§ **TEXT BLOCK**
★ ★ ★ ★ ★ ★ ★

Wednesday, August 29, 2012

RE: USA Africa Dialogue Series - President Obama's AP Interview

‘This election is crucial, not only for America, but also for the rest of the world. We all knew what the world looked like in 2008 when Barack Obama was taking over and we know how far we have come from that precipice. America may still not have left the woods, but it’s no longer in a forest of doubts and fear, discredited in the international community by lies that saw young men and women perish in the wastelands of Iraq.’

 

 

Agreed. Good critique of Feller -  but I am not so sure that America is not discredited by the drone attacks and killing of innocent civilians around the world.

It also has adopted the policy that Mobutu and other cronies used, namely, indefinite detention of citizens through the NDAA etc.

★ ★ ★ ★ ★ ★ ★

§ **RECORD EXCERPTS**

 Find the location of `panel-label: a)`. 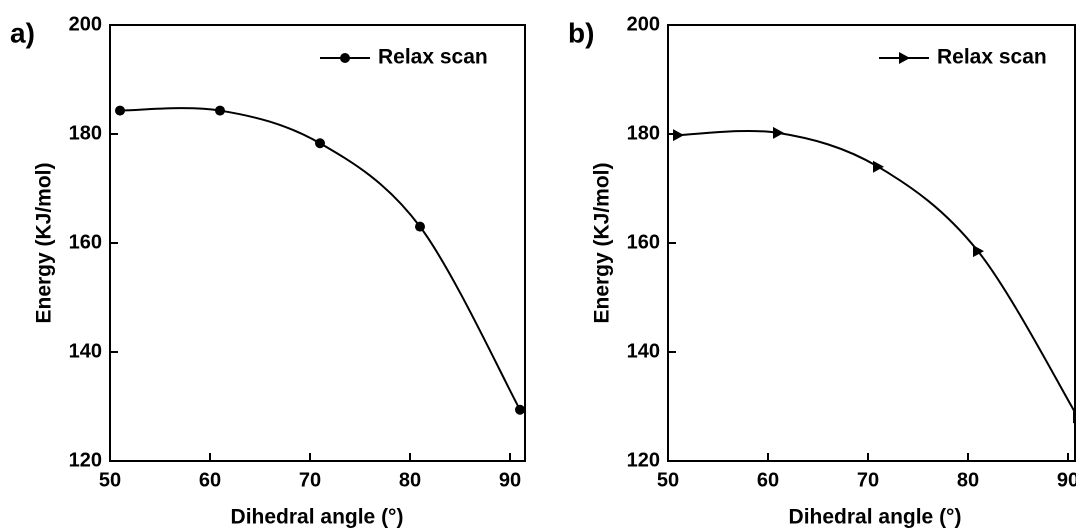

★ ★ ★ ★ ★ ★ ★

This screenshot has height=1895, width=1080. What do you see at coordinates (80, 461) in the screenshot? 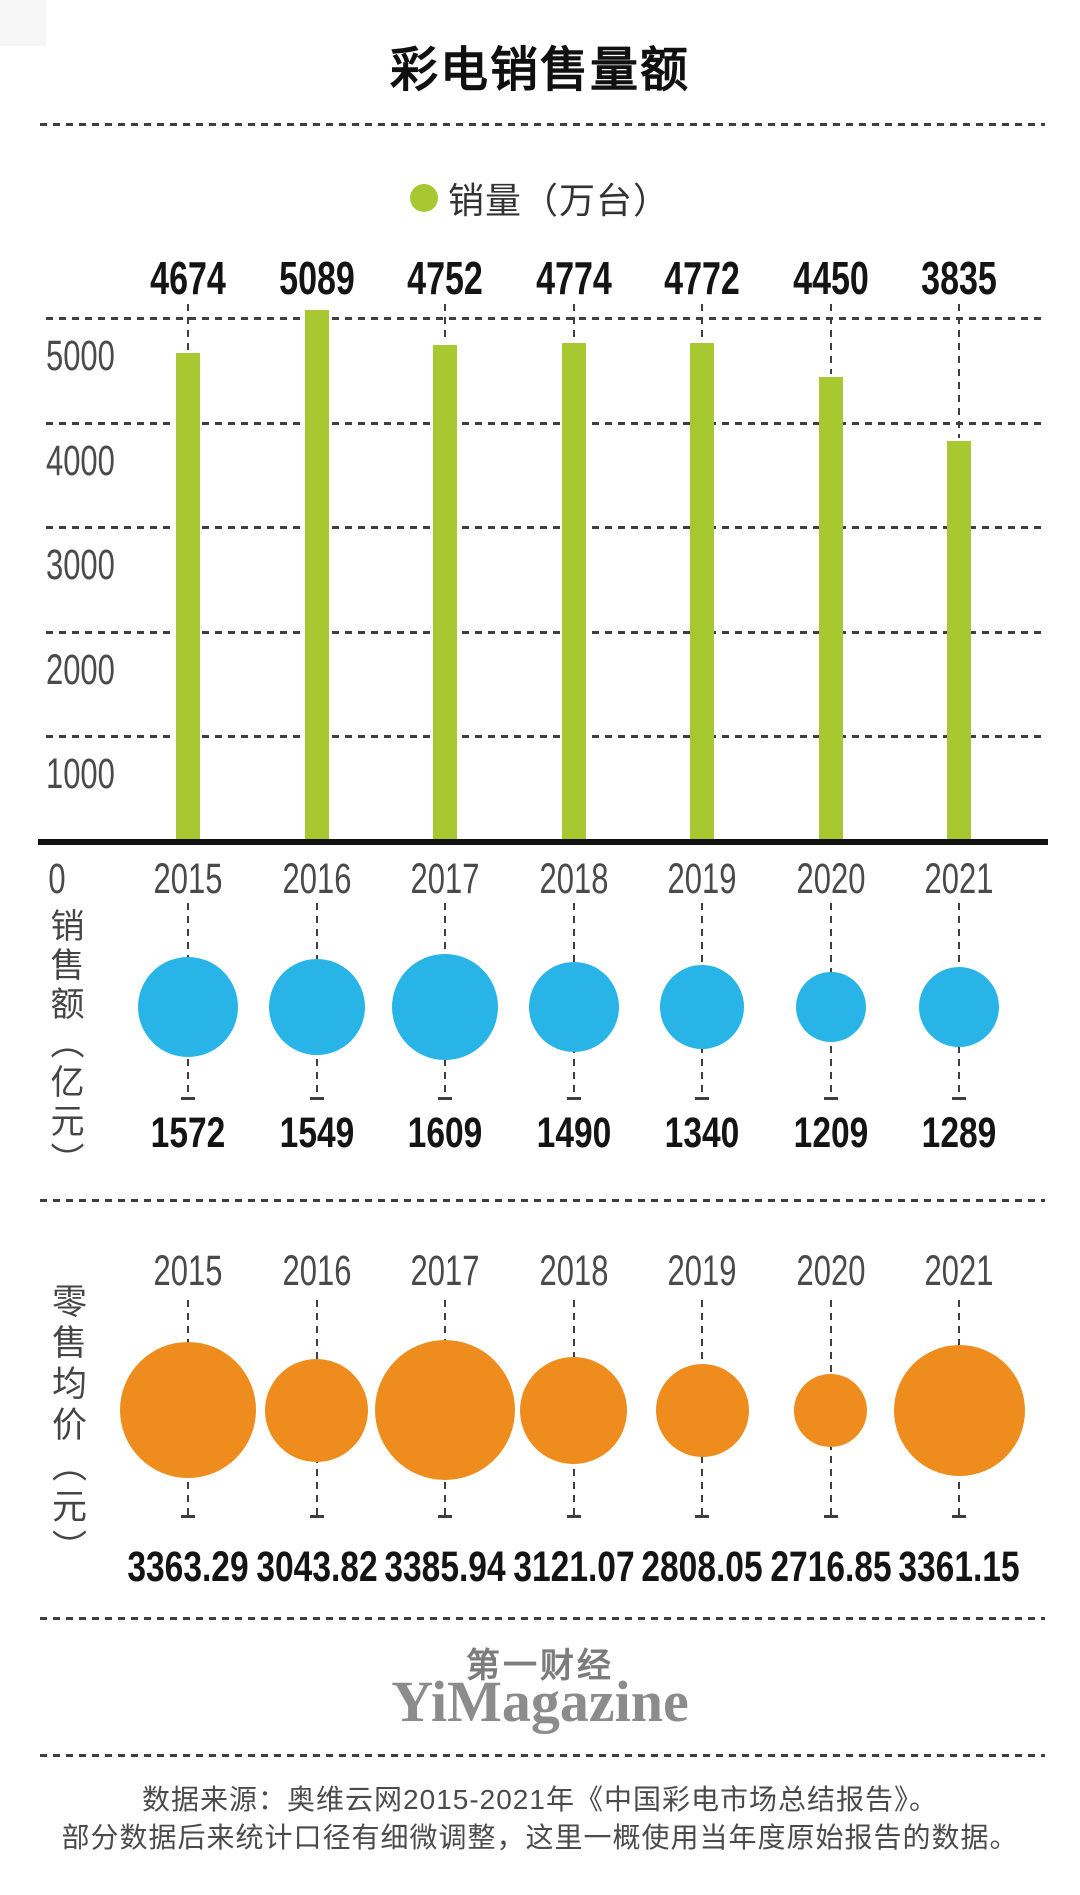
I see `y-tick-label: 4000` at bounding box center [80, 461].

★ ★ ★ ★ ★ ★ ★

§ **TASK INSTRUCTIONS**
In the post about President Obama's AP interview, what policy does the reply say America adopted from Mobutu and other cronies? You won't need the entries for anything here.

§ **COMPLETED TASK**
Indefinite detention of citizens through the NDAA.